A Simplified Directional Facility Approach (SDF) provides a final approach course similar to a localizer, but with a few distinct differences.

First, an SDF approach is never paired with a glideslope, so it's always a non-precision approach. It's not always perfectly aligned with a runway either, though it's generally within 3 degrees of the runway. However, you will most likely find straight-in minimums published (remember, straight-in minimums can be published when the final approach course is within 30 degrees of the runway).

The SDF is an alternative to a LOC that may be installed at an airport for a variety of reasons, but primarily due to terrain. One of the biggest differences is that, as compared to the 3-6 degree course width of a LOC, the SDF has a course width of 6 degrees or 12 degrees. Usable off-course indications are limited to 35 degrees on either side of the course centerline.

The final approach provides a minimum of 250 feet of obstacle clearance for straight-in approaches within the final approach area. This area is defined by a 6-degree course: 1,000 feet at or abeam the runway threshold expanding to 10 NM from the threshold. If you're flying along a 12 degree SDF course, the same final approach area is significantly larger.

SDF approaches are designed with a maximum descent gradient of 400 feet per NM (roughly a 4-degree descent angle), unless circling-only minimums are authorized.

The Last Of Its Kind: SDF RWY 05 (KMOR)

In 2018, the SDF to RWY 34 at the Marshfield Municipal Airport, Marshfield, WI (KMFI) was decommissioned. This leaves just ONE SDF approach left in the USA, the SDF to Runway 05 at the Moore-Murrell Airport (KMOR), Morristown, Tennessee.

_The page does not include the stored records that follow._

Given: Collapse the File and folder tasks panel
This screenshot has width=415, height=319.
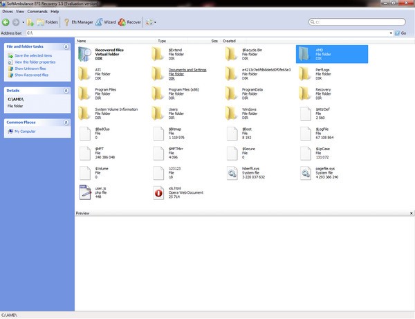Looking at the screenshot, I should [x=66, y=47].
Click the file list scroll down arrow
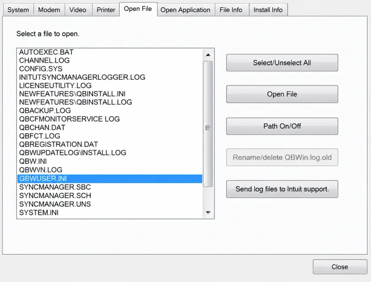This screenshot has height=282, width=371. click(x=208, y=213)
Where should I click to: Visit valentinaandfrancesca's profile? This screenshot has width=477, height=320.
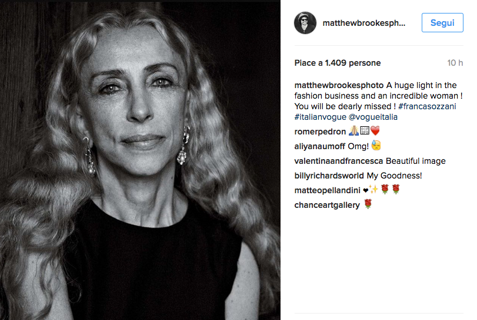click(339, 161)
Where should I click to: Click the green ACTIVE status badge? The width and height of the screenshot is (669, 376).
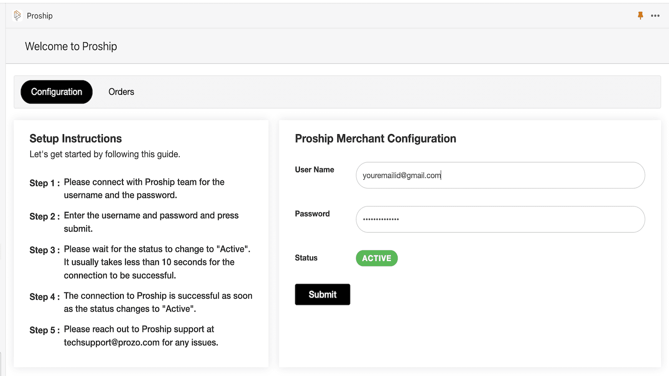coord(376,258)
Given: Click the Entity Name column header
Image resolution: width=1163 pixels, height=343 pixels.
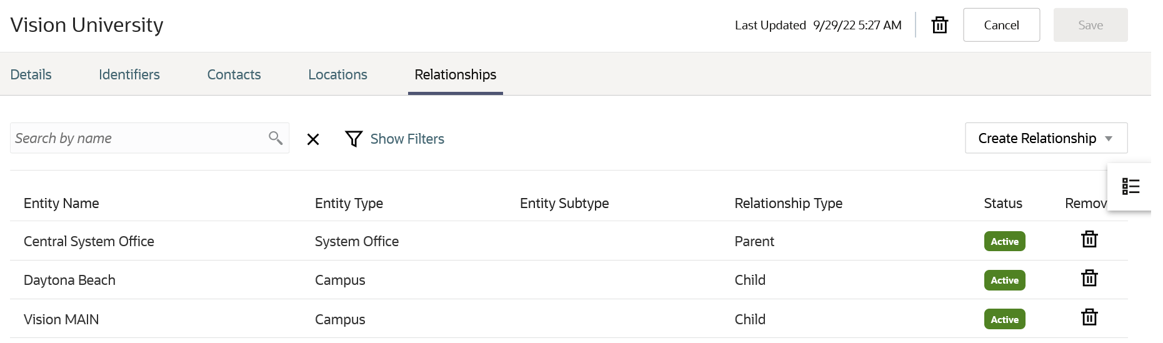Looking at the screenshot, I should point(61,203).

Ok, so you probably won't ever fly this approach. But just for fun, let's take a look at the approach plate. The MOR SDF can be tuned using frequency 109.5, just like you would for any localizer. The straight-in minimums to Runway 05 are 1,860' MSL with 3/4 mile visibility (CAT A/B aircraft). There are also slightly higher circling minimums for the other runway. In multiple places on the chart, you'll see a note that an "ADF is required." This is so you can locate and recognize the IAF, FAF, and MAP.

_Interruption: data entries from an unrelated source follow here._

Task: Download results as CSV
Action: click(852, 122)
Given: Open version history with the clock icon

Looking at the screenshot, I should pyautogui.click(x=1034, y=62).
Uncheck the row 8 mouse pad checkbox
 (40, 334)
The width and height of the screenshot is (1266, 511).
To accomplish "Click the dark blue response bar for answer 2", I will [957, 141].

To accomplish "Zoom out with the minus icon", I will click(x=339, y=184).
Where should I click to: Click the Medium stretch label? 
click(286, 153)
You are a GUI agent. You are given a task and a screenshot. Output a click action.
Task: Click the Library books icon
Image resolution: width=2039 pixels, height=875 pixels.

However, if you don't have an ADF, you can use a suitable RNAV system. It must be an IFR Approved, GPS-based RNAV and can be used to track a VOR or NDB, measure the distance from a VOR, NDB or named fix, and hold at a VOR, NDB or named fix. You cannot use RNAV to substitute for a localizer or SDF. So as long as you have an approved RNAV source, you can still fly this approach without ADF equipment.

Take this quiz: Can You Fly The SDF to Runway 02 at KISW? (Now Decommissioned)

How To Fly An SDF Approach

The approach techniques and procedures for flying an SDF approach mirror those for flying a LOC approach. The course may be wider, resulting in less precision. That means you could be more than 2 times further off-course with a 1-dot deflection on an SDF than while flying a LOC.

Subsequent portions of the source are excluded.